No, you SHOULD have a meter. But like most things with Comcast, it works for some people or it's broken for others, so Comcast says "that's good enough.".
I have Comcast, am now accessing directly from my home through a Comcast rented cable modem, I pay my bill via my online Comcast account, and I can't access the meter. I can even search for download meter and see the FAQ section, but the link you supplied does not work for me, and the information in the FAQ doesn't appear on my account page whatsoever.
In fact, where it says it should be, it tells me to sign in again (I'm already signed in, I can pull up my bill). Then again, there's lots of stuff broken on my accounts pages that I've contact them about, and they don't care to look into or fix. I'm simply glad I can pay my bill online for free for now (given I don't have checks, the Comcast office is a 1/2 hour away, and they now charge for phone payments automated or more if you use a CS rep).

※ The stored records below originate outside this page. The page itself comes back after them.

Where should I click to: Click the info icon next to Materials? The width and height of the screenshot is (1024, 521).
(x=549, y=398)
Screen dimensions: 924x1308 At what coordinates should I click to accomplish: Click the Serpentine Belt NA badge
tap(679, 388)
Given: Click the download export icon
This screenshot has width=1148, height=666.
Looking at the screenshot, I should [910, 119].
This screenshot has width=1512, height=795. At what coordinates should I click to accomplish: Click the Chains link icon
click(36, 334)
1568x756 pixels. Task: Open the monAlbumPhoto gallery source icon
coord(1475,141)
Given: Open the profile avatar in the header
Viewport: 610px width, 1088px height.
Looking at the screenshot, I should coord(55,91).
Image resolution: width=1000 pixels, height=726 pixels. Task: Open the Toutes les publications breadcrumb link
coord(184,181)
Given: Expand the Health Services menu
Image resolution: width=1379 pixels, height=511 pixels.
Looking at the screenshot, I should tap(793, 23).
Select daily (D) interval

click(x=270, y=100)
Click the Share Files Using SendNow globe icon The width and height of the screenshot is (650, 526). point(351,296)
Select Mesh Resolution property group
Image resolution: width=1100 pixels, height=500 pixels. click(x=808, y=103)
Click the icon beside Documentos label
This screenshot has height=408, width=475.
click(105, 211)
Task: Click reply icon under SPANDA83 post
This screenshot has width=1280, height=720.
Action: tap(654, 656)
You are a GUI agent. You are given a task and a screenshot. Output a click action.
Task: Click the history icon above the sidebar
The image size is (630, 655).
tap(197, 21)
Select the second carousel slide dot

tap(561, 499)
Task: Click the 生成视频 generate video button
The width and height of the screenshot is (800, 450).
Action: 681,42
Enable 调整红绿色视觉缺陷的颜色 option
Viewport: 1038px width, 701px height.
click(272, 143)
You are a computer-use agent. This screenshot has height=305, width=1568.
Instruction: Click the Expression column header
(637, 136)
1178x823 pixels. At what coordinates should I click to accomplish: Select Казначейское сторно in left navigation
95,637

For me, this is typical Comcast business as usual. Plain, simple stuff simply *does not work*. They do not test their pages, their pages are usually redirected or insecure or popover JS or Flash crap, and it's generally poorly written crap that doesn't work or at that very least isn't well tested, like paying your bill (can't access the one-time payment bottom of the screen; I have to select with the copy function to scroll). It's like providing feedback to that Rick person under Contact Us. Can't send the form in because they didn't test it under certain Opera browsers (I can contact Rick using IE8, Firefox, but not Opera). (And yes, I've contacted Rick about the very problem his form 1.5 years ago using other browsers, they've never fixed it.)
The meter may work for you. I'm not disputing that. But the meter does not work for me, as I've been interested in quite some time what my download usage is, given I get huge slowdowns at late night on Comcast's network, and have been generally interested in my download amount given Comcast's announced quota 1-2 years ago now.